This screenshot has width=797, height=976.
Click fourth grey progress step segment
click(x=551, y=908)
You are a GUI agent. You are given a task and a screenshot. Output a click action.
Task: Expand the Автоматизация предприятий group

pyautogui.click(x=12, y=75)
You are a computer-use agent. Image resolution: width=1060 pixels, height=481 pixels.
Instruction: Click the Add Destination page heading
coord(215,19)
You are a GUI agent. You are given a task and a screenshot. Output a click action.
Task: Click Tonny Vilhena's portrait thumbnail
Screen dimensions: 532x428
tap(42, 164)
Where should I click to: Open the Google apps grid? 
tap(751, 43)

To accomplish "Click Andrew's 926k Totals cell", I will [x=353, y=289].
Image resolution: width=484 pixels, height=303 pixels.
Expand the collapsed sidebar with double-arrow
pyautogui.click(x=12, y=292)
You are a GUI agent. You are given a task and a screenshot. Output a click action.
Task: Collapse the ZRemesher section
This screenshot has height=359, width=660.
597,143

==

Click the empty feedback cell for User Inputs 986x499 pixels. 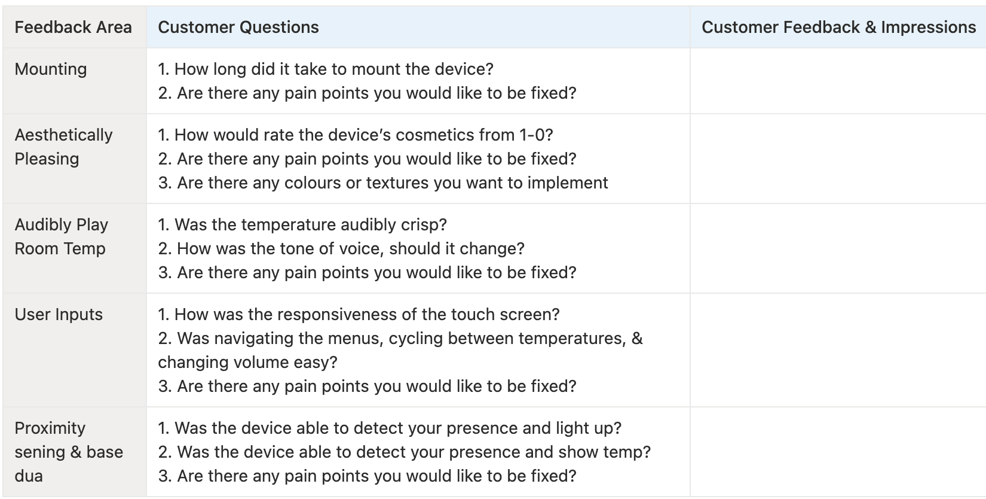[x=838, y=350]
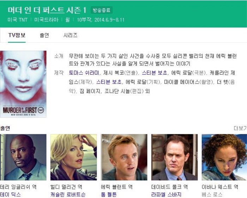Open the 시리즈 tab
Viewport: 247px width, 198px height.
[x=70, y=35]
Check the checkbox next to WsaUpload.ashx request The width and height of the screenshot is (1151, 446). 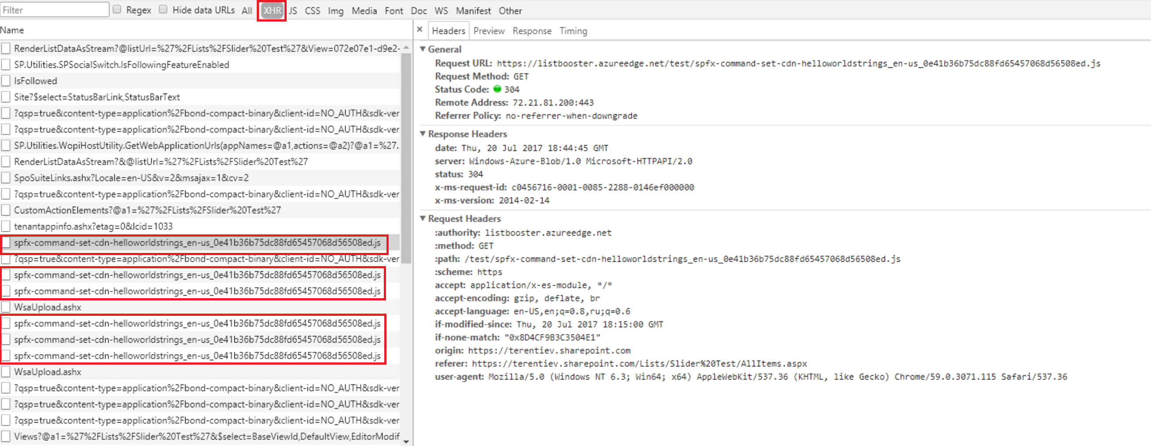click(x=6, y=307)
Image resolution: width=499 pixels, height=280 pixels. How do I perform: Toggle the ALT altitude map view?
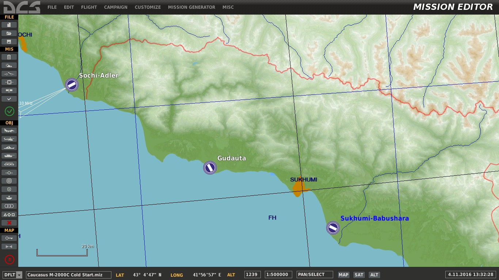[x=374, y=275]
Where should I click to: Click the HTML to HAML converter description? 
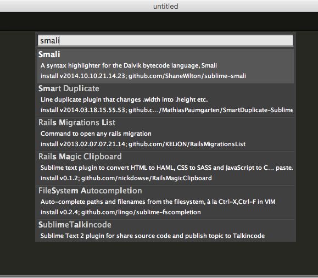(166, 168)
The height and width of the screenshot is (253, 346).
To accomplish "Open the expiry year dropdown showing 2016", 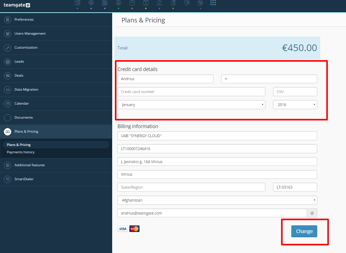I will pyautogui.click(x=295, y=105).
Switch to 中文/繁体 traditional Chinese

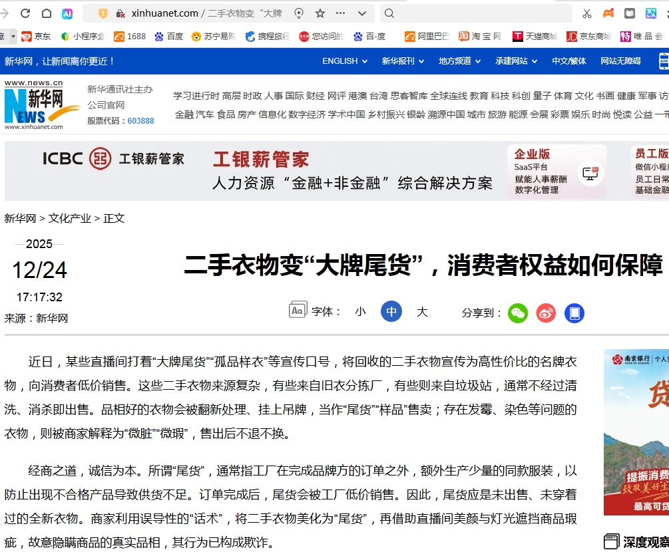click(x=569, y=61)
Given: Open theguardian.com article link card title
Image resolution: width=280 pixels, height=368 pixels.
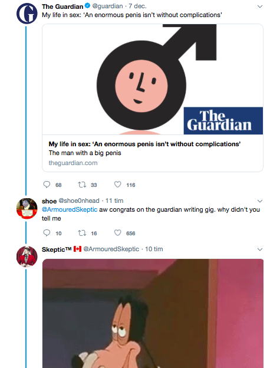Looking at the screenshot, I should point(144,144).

* * *

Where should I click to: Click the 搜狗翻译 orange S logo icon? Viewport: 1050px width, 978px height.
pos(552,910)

**What the task asks**
Rewrite the rows above, starting at the line containing "Where should I click to: Open" and ending at the line containing "pyautogui.click(x=12, y=292)", both included. Keep the requests, but multiply every coordinate in the answers by 2.5 and round to whole numbers, with halves going up.

**Result of the exercise**
Where should I click to: Open the Google apps grid? 
tap(1878, 108)

To accomplish "Click Andrew's 926k Totals cell", I will [x=883, y=723].
Image resolution: width=484 pixels, height=303 pixels.
Expand the collapsed sidebar with double-arrow
pyautogui.click(x=30, y=730)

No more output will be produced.